JEFFERSON CITY - In 1980, Boone County Clerk Wendy Noren lived through the nightmare of voter registration without the help of a computer system. Swamped with paperwork, her office was unable to process 5,000 voters.
Never again, she vowed.
During the past 16 years, Boone County has developed an advanced computer system to make voter registration easier and more manageable. Most other Missouri counties have lagged behind, however, and resemble more the Boone County of 1980 than of today. Fifteen Missouri counties still use pencil and paper to track their voters.
"I was shocked at the level at which most of the clerks within the state had to work," said Noren, who toured county clerks' offices throughout the state as part of Secretary of State Rebecca Cook's committee to improve voter registration.
The counties that have fallen years behind Boone, however, will be getting up to speed in a hurry. A $3.4 million system to centralize and computerize county voter registration lists will be near completion in time for November's general election, Cook said at a press conference on Monday.
The statewide database of voters, which was mandated by 1994 legislation, will link county voter registration lists to one centralized list in the state Capital. Voter registration data will be transmitted over the Internet but will only be accessible to local election authorities and the secretary of state's office.
In addition to making record keeping more efficient, this will allow counties to check lists from other counties against their own to make sure there is no fraud, Cook said.
"This is the first time in the history of Missouri that we will be able to check across county lines for duplicate registration," she said.
Boone County and six other counties that already have advanced computer systems to track voter registration will be the only counties not using standardized software developed and implemented by Election Technology Co. of Raleigh, N.C. Instead, their data will be downloaded onto the centralized system.

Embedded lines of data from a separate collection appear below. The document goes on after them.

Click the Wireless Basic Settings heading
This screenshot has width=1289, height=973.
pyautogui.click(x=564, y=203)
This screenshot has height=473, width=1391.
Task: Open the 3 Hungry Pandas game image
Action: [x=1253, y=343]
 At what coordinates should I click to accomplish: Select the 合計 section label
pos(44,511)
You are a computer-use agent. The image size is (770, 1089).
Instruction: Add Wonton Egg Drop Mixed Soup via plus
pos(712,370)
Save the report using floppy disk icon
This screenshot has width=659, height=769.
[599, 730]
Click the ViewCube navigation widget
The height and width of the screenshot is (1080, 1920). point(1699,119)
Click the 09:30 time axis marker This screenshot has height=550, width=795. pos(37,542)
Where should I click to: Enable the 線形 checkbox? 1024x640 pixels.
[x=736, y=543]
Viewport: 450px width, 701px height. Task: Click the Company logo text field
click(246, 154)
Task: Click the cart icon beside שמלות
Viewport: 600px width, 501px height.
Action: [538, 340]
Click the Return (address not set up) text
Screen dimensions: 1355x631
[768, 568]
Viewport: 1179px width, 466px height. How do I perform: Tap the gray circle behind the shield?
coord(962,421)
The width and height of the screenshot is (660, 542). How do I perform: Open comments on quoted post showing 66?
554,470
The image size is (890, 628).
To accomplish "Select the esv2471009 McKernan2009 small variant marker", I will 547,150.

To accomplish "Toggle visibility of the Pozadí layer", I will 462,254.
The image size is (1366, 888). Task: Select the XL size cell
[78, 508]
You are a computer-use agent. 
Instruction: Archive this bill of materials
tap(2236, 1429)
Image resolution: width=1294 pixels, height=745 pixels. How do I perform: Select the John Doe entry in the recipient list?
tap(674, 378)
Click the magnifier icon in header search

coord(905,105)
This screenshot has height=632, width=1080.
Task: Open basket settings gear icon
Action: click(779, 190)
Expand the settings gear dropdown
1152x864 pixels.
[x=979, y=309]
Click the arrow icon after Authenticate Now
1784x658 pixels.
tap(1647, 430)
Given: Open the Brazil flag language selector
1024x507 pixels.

Missouri is one of the first states to construct a centralized database of registered voters, said Rebecca Ridenhour-Schuster, the state's director of information technology. But because of the recent passage of the "motor-votor" bill and the resulting increase in voter registration, more states are looking to set up a similar system.
"There are other states that will use us as the model state for voter registration," Ridenhour-Shuster said.